[BEGIN Supplied passage]
Doesn’t the USGA have stipulations around rating a 9 hole course or a 18 hole course, without a range of holes in between?


If you’re allowed to post a 15 hole score on a 18 hole course, could you then just post a 13 hole score on a 15 hole course?

Tommy Williamsen

  • Karma: +0/-0
Speaking only for me. It wouldn't make any difference. I'd think of it as 18 holes and grind to the end.
Where there is no love, put love; there you will find love.
St. John of the Cross

"Deep within your soul-space is a magnificent cathedral where you are sweet beyond telling." Rumi

Matt Schoolfield

  • Karma: +0/-0
Doesn’t the USGA have stipulations around rating a 9 hole course or a 18 hole course, without a range of holes in between?
Yes, this does seem like a strange stipulation with some pretty serious implications. Why wouldn't a rating system not just weight the amount of handicap movement to the number of holes played insofar as the whole "course" is played?

I feel like with all the modern land-use issues many regions are facing, accommodating (or even encouraging) awkwardly-sized courses would be a good thing.

Ben Hollerbach

  • Karma: +0/-0
considering the ratings are conducted on a hole by hole basis, with the overall rating being the sum of each individual holes rating. It should be possible to rate a course 9 holes or more, regardless if it’s 12 or 22.


Tommy’s perspective, I suspect, will be the perspective of most. They will play all 18 as a 18 hole round and want to submit their score as such.
[END Supplied passage]
**Your tasks**
A. According to Ben Hollerbach in the golf forum thread, how is a course's overall rating arrived at?
B. Reproduce the part of the golf forum thread that begins at the words "Ben Hollerbach" and ends after "it’s 12 or 22.".
Answer using only the golf forum thread, without outside knowledge.
[BEGIN Excerpted data]
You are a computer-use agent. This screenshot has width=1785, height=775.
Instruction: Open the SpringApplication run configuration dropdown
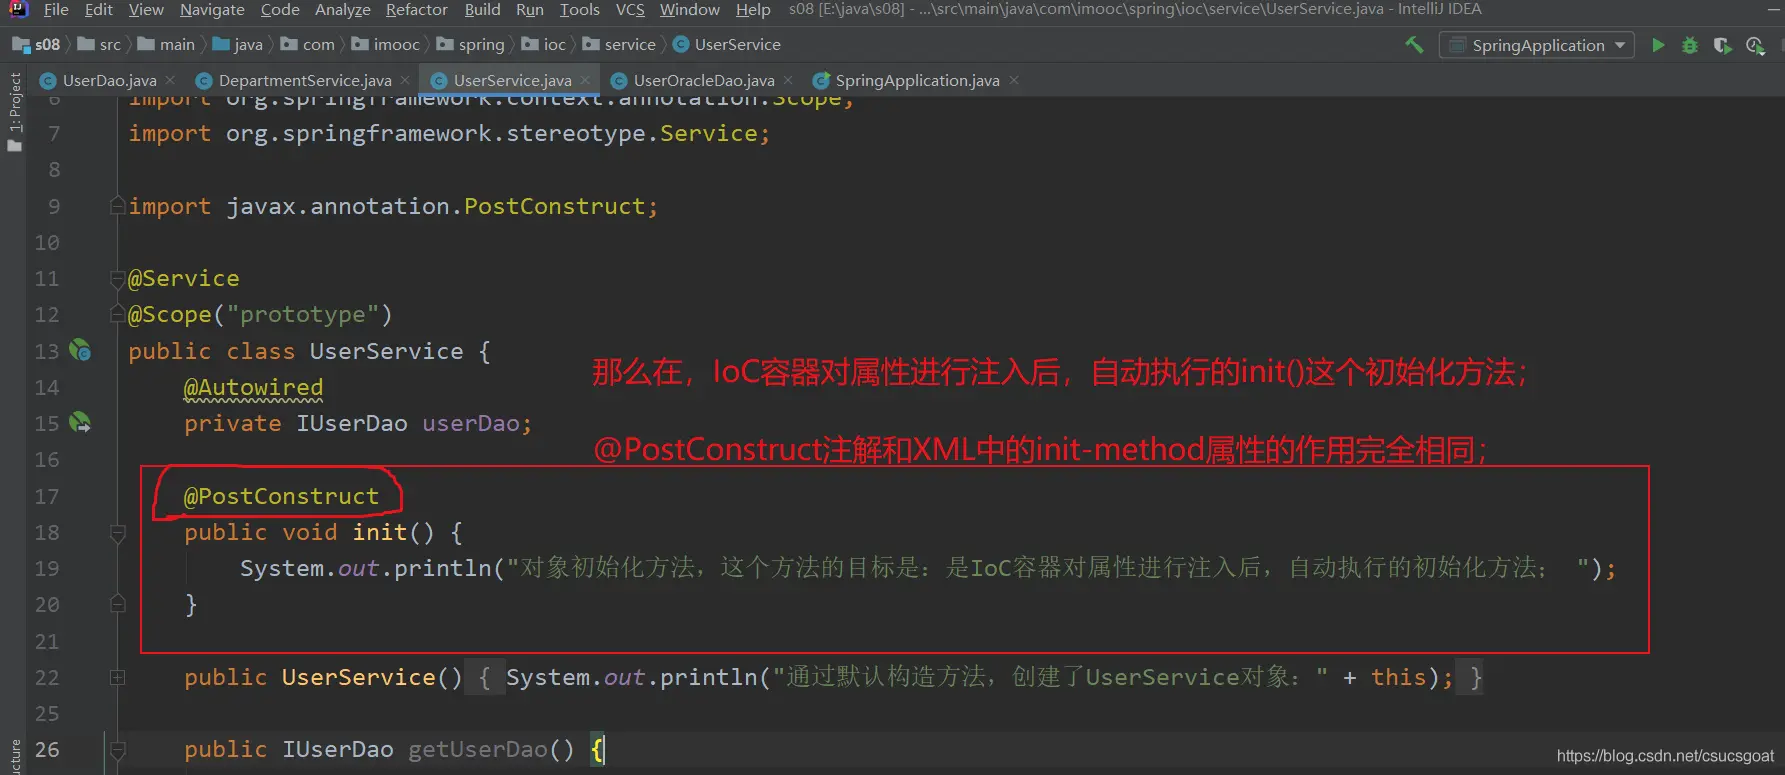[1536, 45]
[END Excerpted data]
[BEGIN Excerpted data]
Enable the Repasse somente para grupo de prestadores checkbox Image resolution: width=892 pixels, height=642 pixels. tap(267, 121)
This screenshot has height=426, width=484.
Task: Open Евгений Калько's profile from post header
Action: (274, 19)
[END Excerpted data]
[BEGIN Excerpted data]
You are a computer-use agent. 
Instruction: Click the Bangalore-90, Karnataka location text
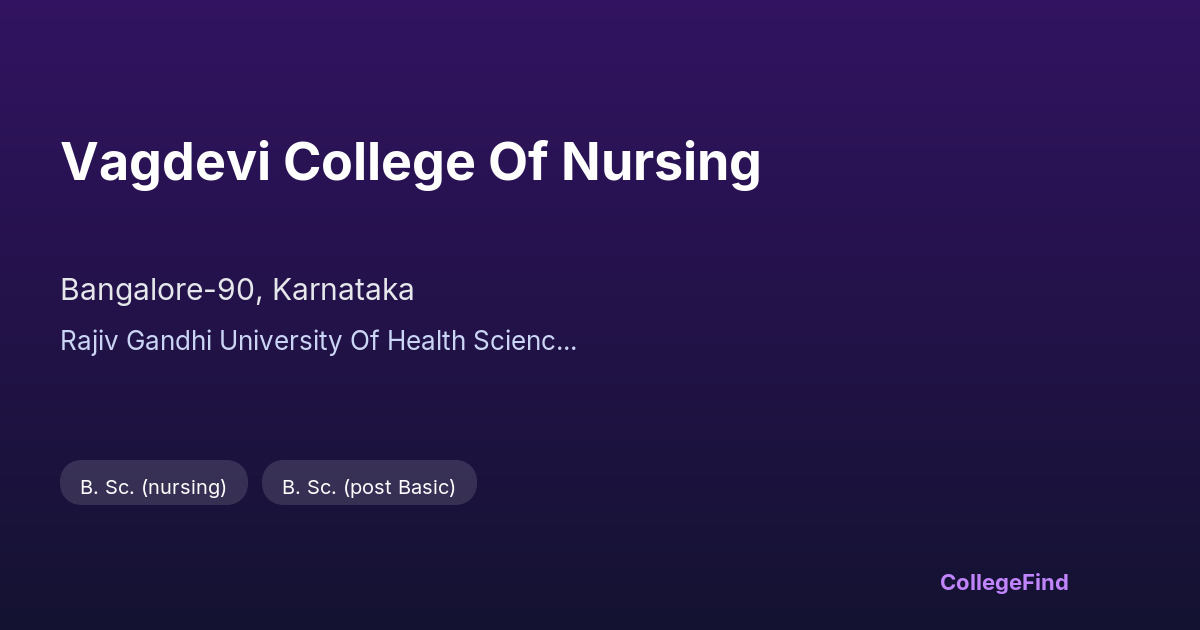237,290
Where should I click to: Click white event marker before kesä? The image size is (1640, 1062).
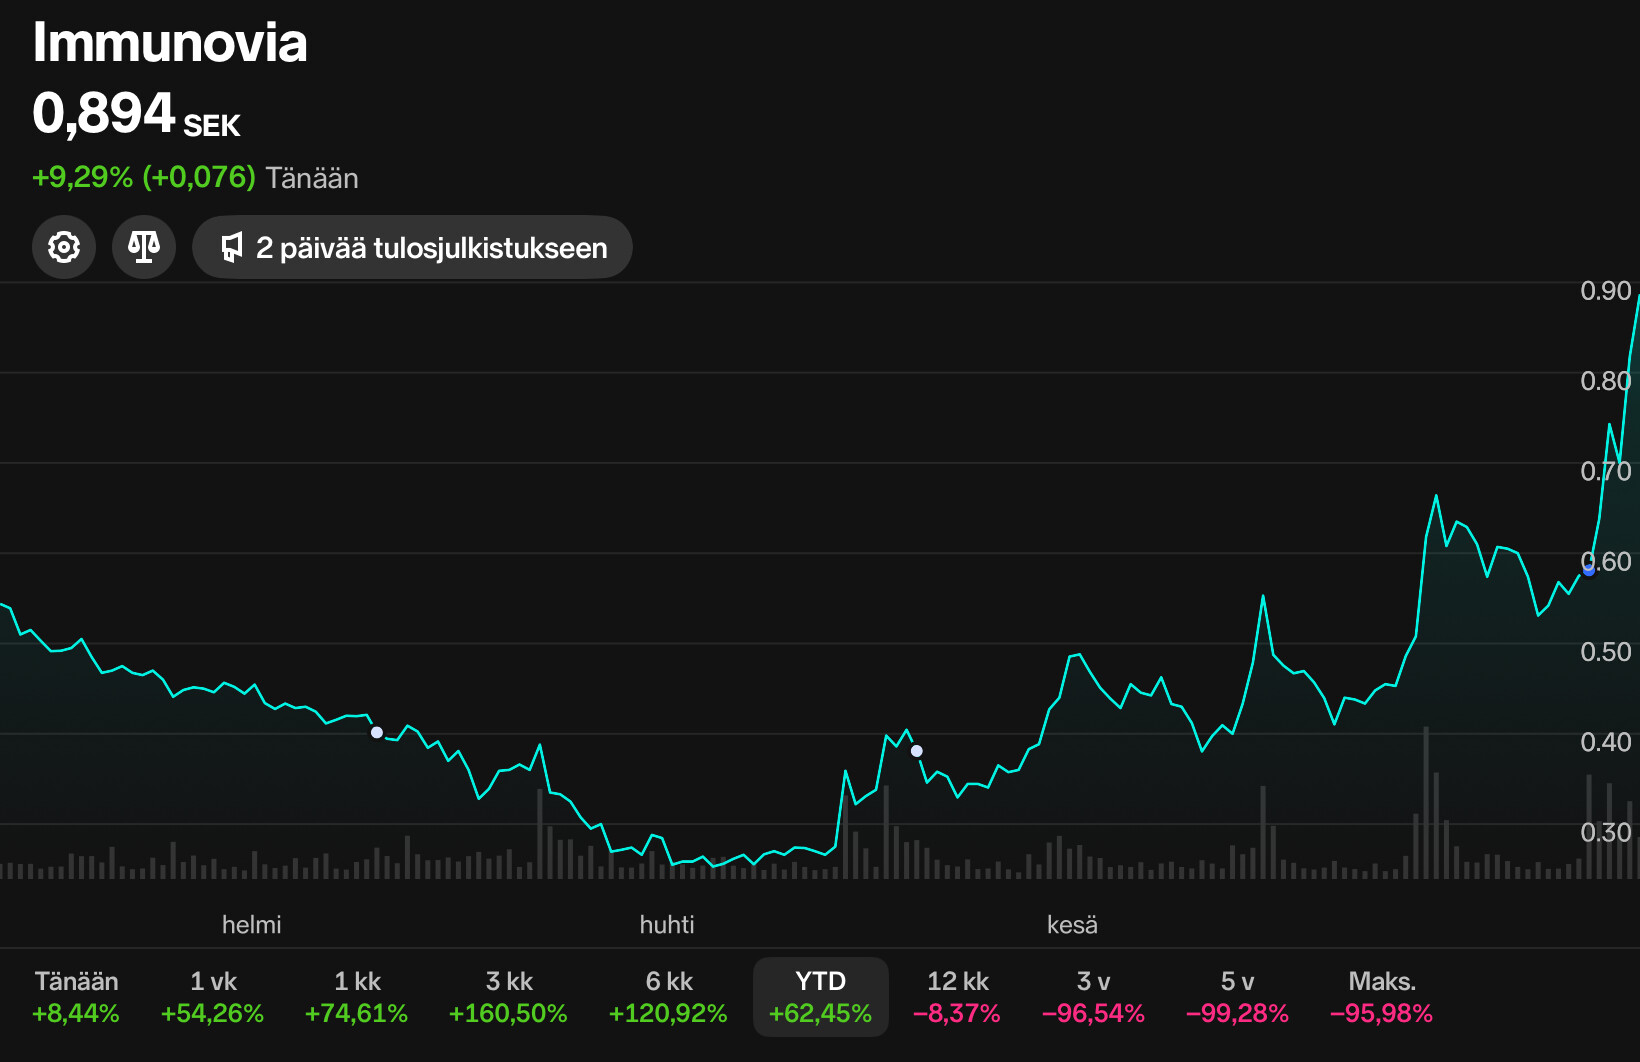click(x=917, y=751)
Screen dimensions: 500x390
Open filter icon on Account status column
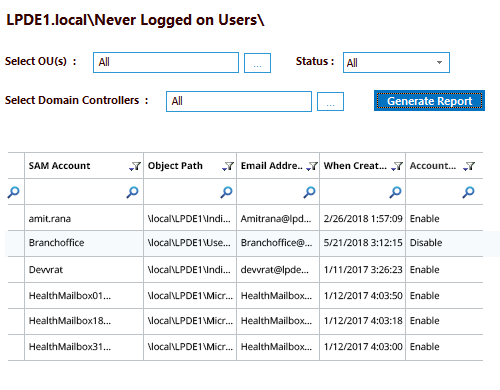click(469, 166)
[END Excerpted data]
**Task-by-task answers**
A. It is the sum of the ratings of each individual hole.

B.
Ben Hollerbach

  • Karma: +0/-0
considering the ratings are conducted on a hole by hole basis, with the overall rating being the sum of each individual holes rating. It should be possible to rate a course 9 holes or more, regardless if it’s 12 or 22.